The treatment of this condition has swayed from medical to surgical and back again many times, good results being obtained from both. The results from surgical treatment briefed in this paper have been good. All cases, particularly the acute, I believe should have the benefit of hygienic treatment for a period of from two to four months, and if this fails, or if there is an excessive amount of fluid formed which is of marked disturbance to the patient, the surgical treatment is indicated. However, operation is not always essential, as often the fluid will disappear as the patient's resistance increases. Always remove the focus of infection if possible. An organ affected with tuberculosis, if its removal can be accomplished without undue traumatism to the peritoneum or intestines, should be removed. Statistics from large series of cases show 50% cures and most all patients helped. It has been advised that operation.

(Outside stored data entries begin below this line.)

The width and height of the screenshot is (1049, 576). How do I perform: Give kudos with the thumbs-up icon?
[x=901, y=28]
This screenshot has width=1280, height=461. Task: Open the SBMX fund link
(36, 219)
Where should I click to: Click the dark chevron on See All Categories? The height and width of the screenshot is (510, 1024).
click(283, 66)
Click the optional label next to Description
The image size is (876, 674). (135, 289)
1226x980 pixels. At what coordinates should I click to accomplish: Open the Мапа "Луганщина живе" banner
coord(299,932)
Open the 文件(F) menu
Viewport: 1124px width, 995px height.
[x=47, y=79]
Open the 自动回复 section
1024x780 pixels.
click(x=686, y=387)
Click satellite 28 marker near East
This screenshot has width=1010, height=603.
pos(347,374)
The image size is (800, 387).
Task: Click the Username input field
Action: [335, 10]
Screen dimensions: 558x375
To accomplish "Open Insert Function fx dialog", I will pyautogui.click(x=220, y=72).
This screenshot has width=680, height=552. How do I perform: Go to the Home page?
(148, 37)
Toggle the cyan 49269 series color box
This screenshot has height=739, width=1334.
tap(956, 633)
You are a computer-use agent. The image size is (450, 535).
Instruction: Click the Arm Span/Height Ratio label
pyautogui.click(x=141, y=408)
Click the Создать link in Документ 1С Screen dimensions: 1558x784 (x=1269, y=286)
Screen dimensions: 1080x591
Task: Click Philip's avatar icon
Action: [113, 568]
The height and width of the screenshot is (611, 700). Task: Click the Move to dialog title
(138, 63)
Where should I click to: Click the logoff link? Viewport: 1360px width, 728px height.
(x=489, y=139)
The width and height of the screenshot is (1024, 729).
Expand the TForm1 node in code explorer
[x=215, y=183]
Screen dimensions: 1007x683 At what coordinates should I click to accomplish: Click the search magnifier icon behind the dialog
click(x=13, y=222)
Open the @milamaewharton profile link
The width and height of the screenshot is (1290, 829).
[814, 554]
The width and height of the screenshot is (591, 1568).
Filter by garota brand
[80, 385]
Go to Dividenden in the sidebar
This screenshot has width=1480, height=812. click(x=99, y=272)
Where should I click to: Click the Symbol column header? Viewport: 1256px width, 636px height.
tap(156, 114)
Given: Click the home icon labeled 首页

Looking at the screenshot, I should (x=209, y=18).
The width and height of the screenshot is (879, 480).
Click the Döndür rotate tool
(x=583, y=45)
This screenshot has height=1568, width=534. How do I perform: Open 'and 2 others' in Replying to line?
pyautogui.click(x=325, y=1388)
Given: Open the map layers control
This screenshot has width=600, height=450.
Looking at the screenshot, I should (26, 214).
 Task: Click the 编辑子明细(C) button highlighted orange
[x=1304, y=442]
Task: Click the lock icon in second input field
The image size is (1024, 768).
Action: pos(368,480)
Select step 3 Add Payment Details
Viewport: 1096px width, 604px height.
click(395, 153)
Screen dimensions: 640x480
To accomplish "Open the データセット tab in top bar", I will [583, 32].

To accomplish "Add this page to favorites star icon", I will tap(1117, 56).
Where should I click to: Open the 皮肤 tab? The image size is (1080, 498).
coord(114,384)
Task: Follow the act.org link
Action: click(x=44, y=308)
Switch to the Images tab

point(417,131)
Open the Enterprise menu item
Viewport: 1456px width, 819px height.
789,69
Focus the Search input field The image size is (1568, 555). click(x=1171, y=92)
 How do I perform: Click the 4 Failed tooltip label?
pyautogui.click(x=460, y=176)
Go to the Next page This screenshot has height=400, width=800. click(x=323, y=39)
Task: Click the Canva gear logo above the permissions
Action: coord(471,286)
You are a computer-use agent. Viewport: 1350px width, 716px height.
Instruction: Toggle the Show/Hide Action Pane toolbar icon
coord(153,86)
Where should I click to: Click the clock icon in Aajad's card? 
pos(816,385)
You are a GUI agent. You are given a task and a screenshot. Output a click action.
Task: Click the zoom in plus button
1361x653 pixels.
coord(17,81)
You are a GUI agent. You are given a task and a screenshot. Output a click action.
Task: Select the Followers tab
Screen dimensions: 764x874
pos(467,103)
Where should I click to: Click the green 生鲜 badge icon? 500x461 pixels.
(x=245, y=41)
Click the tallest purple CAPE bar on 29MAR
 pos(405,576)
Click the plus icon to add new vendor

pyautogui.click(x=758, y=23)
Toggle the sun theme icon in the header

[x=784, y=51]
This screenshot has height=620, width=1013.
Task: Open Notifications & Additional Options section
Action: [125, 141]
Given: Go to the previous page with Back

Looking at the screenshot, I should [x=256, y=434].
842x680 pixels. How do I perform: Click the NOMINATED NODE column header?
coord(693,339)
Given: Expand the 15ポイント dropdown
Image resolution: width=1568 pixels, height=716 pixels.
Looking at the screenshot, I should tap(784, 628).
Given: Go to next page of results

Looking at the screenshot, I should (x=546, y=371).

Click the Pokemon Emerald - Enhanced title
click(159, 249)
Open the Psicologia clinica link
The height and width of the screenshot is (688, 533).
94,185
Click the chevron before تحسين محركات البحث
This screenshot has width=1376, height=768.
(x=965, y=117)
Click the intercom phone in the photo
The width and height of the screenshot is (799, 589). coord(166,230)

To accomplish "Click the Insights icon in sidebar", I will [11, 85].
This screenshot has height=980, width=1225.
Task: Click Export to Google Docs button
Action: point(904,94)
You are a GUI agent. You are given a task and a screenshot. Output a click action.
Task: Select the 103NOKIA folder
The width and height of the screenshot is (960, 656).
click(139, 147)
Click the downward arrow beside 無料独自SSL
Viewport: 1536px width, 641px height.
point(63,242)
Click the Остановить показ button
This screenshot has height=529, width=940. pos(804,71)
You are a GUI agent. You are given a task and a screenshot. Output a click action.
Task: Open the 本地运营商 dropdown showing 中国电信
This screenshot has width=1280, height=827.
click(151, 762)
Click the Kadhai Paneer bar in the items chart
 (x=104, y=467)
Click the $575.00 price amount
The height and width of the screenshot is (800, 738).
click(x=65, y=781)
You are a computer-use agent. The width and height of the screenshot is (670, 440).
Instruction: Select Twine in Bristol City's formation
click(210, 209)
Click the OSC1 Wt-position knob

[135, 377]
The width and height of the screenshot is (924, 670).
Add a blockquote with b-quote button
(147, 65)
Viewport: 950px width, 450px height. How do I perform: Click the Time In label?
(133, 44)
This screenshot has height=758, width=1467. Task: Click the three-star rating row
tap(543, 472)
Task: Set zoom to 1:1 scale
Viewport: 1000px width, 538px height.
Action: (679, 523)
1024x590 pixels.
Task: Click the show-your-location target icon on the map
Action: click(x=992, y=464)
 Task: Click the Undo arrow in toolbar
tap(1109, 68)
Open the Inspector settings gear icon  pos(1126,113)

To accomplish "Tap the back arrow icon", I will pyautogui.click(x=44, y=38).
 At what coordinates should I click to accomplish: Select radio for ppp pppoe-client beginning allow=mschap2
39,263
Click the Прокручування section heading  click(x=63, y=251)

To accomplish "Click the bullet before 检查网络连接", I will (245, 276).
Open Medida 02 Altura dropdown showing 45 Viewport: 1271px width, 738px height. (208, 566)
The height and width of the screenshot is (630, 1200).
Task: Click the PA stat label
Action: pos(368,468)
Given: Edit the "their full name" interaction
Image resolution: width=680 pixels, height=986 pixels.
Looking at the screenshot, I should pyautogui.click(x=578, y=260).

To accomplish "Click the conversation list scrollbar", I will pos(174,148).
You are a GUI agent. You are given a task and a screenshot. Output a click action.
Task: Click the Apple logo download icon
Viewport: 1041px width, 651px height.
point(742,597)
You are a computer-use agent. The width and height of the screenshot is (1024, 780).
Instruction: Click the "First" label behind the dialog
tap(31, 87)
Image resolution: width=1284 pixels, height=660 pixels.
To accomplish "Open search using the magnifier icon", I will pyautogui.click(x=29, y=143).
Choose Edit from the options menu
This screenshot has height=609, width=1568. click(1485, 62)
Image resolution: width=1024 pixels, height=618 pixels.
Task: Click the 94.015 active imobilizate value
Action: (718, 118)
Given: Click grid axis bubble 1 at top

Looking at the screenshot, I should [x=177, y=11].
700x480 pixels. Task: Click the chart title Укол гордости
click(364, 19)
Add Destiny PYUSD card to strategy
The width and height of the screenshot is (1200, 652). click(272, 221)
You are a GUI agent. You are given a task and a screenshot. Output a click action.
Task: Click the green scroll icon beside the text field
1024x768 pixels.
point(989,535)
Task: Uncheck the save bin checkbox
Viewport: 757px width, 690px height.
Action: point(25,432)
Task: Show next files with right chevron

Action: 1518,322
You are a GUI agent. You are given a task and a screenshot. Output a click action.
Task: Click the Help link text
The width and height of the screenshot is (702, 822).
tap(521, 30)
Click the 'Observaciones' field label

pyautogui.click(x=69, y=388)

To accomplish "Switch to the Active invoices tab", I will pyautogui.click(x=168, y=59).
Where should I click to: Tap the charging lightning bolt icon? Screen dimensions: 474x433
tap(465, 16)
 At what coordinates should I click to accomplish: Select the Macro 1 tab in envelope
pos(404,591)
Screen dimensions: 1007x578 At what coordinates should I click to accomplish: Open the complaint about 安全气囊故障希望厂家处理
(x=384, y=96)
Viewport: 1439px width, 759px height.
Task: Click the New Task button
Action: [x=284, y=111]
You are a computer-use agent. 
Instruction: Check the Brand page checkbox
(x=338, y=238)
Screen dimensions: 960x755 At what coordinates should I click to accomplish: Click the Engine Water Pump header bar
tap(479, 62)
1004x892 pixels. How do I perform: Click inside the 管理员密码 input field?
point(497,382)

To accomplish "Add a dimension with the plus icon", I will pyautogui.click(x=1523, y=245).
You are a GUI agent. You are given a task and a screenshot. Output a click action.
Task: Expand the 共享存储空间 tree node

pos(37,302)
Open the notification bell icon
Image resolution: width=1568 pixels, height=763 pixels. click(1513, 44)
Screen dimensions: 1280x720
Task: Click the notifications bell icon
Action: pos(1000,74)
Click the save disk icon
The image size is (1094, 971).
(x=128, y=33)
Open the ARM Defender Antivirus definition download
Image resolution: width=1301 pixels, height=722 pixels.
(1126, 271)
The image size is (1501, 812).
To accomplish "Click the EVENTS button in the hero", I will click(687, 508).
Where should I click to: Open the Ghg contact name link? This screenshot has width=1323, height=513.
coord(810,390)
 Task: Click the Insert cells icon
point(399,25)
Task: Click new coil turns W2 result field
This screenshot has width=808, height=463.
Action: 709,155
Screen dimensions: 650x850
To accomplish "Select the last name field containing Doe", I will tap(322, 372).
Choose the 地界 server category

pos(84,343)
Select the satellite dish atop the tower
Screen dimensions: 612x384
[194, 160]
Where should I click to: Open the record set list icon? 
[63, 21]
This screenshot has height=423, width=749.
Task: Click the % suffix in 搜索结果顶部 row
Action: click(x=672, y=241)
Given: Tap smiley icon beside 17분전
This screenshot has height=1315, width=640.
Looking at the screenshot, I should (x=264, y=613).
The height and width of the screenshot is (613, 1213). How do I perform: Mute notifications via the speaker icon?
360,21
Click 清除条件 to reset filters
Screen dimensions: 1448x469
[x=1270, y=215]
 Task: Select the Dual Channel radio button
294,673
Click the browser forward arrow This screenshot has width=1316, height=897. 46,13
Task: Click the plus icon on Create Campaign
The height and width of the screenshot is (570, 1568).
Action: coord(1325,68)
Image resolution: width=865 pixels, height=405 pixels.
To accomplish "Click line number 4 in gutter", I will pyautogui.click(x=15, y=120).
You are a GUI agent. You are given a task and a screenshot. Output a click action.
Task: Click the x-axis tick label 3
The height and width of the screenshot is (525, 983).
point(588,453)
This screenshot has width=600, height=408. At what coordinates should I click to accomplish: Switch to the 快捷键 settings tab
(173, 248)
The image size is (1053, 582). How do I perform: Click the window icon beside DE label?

should not be performed too early in the attack, because recurrence is more likely in cases where the operation is performed before the tubercles are fully developed. The cure is attributed to the secretion of an immune serum which is claimed is not produced before the tubercles have been fully developed.

CONCLUSIONS

1. Patients suffering from tubercular peritonitis should be subjected to careful hygienic treatment which should be continued if the patient's condition improves.

2. Abdominal section is indicated in patients in which the condition becomes worse, does not improve, or where ascites to a distressing amount forms, removing the focus if possible to do so without injuring surrounding structures, and if it can be done easily.

3. Aim to arrive at an early correct diagnosis.

4. Never operate on an acute case which has been diagnosed as such.

5. Continue hygienic treatment after operation.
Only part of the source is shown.